Blackout électrique, je ne connais pas ! ...

Carte blanche de Bernard Delville,
Président de la Fondation Kids and Wind



Blackout électrique, je ne connais pas ! ...

En cas de pénurie électrique, mon village de Mesnil Eglise en province de Namur, sera déconnecté du réseau d’électricité par le gestionnaire du réseau. Un comble, car les trois éoliennes construites par Vents d’Houyet sur les crêtes produisent surtout en hiver. Où ira leur électricité si la ligne est coupée? Et où ira l’électricité de tous les toits solaires du village ?
Cette situation exceptionnelle -la pénurie- relance de façon inattendue le débat sur le développement des énergies renouvelables. Les installations de production de basse et moyenne puissance peuvent desservir les consommateurs de proximité.
Imaginez le réseau d’électricité comme un réseau routier. A Mesnil, l’électricité haute tension vient d’Hastière par la Nationale jusqu’à à Finnevaux, disons le carrefour, et par des chemins communaux arrive à chaque habitation du village. Elle est transportée par une voie à sens unique qu’il est facile de bloquer. Ainsi, en cas de pénurie, le distributeur coupe le disjoncteur à Hastière et les chaumières de Mesnil et des environs basculent dans le noir. Mais surtout, la ligne étant coupée l’électricité produite à Mesnil si elle ne peut être consommée sur place, sera… i-nu-ti-li-sa-ble !
Pourquoi ? Parce que dans l’exemple routier le réseau n’est pas à sens unique, on roule dans les deux sens.  Un arbre tombé en travers de la nationale à Hastière nous ferme l’accès d’Hastière  mais n’empêche pas d’utiliser le réseau routier en aval. Or dans le cas d’un réseau électrique à sens unique, c’est ce qui se passe. La production décentralisée, dans notre jardin, sur nos toits, remonte vers Hastière, via la cabine-échangeur de Finnevaux où elle est injectée. Si elle « bute contre l’arbre » et si elle ne peut pas être consommée avant Hastière , elle est perdue.
Ainsi, en cas de pénurie sur les grosses unités de production, l’électricité produite localement deviendrait inutilisable à l’heure H, c’est un comble ! Certains imaginent même des compensations financières pour ne pas produire (comme pour nos producteurs de pommes et de poires qui peuvent les laisser pourrir sur place)... Comment expliquer une telle absurdité? Une explication ! le programme de délestage aurait négligé les petits producteurs connectés à la basse tension. Le distributeur n’a pensé qu’en termes de haute tension. Sans faire la nuance et imaginer des adaptations au réseau aux productions décentralisées renouvelables...
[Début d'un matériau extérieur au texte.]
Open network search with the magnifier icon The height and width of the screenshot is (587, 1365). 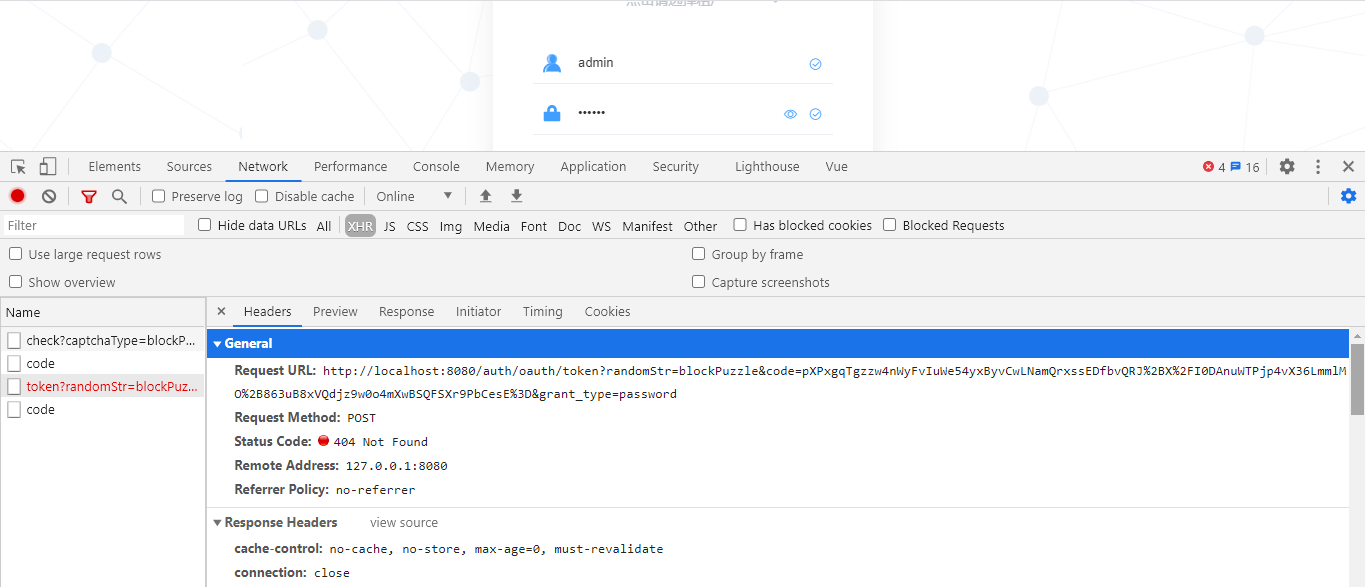point(119,195)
Aussi est-il urgent d’interpeller le gestionnaire du réseau pour adjoindre à ses compteurs une « boîte noire » spéciale, dans chaque habitation.
Des solutions en effet existent pour réduire ces risques de pénurie : la mise en place d’un réseau ‘intelligent’ qui combine la régulation du courant reçu et optimalise son utilisation. D’une pierre deux coups: on peut être vraiment autonome et on épargne de l’énergie donc de l’argent.  Son coût est-il supportable? Oui avec les économies d’échelle et grâce à la réduction de production/consommation. Mais pour aboutir, il faut convaincre les gestionnaires de réseaux des bienfaits de l’idée, réseau qui est toujours aujourd’hui pensé dans la logique des  grosses unités de production centralisées.
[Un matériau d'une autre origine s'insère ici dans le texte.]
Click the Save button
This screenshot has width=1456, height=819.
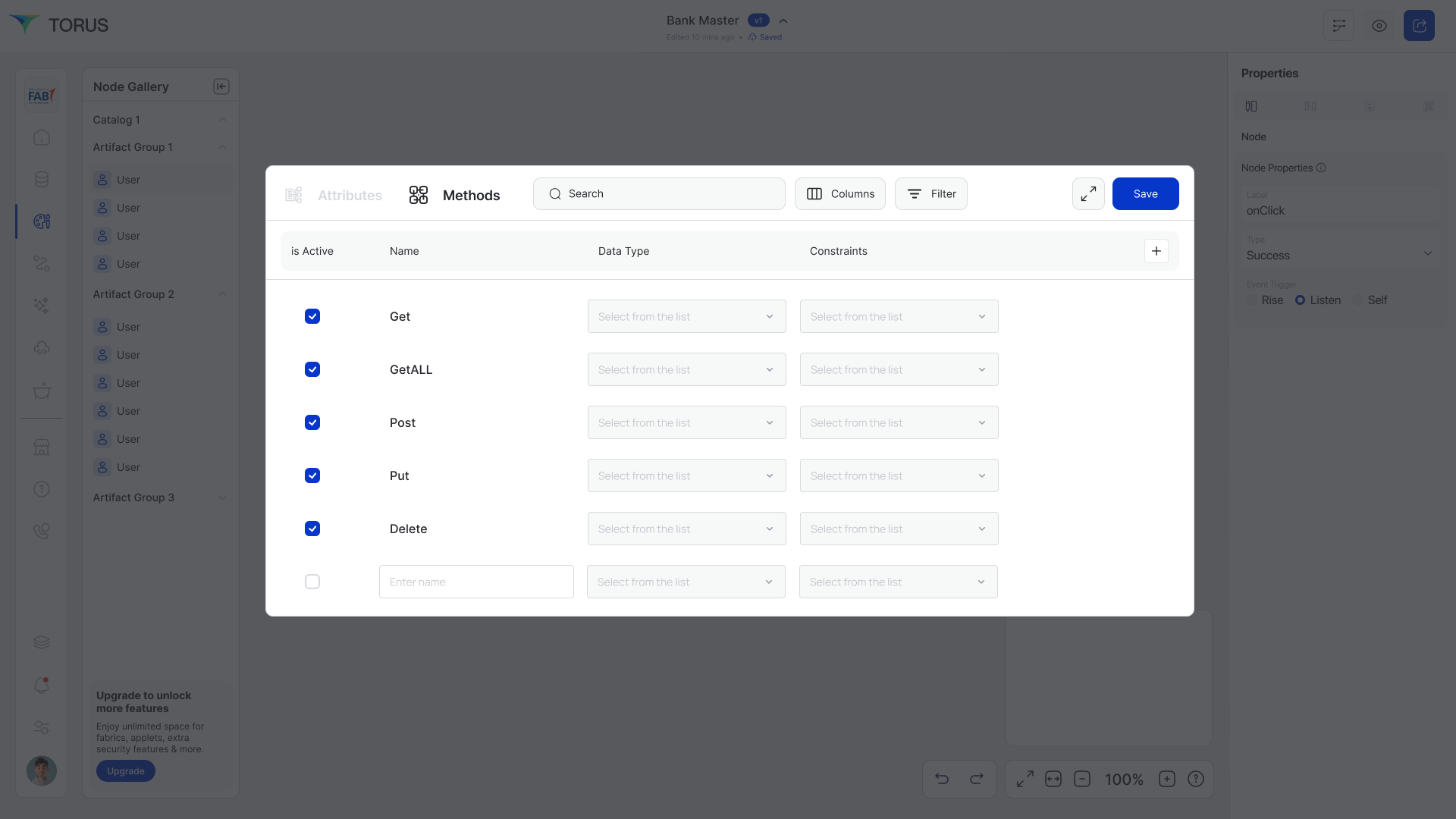(1145, 194)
Des éoliennes le long de l’autoroute c’est bien, mais c’est très éloigné de mon salon. Une éolienne par village c’est mieux, car quand le pays sera dans le noir moi je lirai mon journal en toute sérénité. Il est temps d’y penser.
La pénurie, au lieu d’être une galère, stimule les neurones, crée l’occasion d’être inventif, de contourner le problème. L’occasion rêvée de penser en termes d’autonomie, avec des sources renouvelables et accessibles pour tous ! Le vent et le soleil au secours des sinistrés du délestage, un triller inattendu où les grincheux de l’énergie centralisé (pro nucléaire) se convertissent et se mettent à sourire dans la lumière.
Blackout électrique, je ne connais pas! Si... on adapte le réseau électrique et le réseau de notre pensée.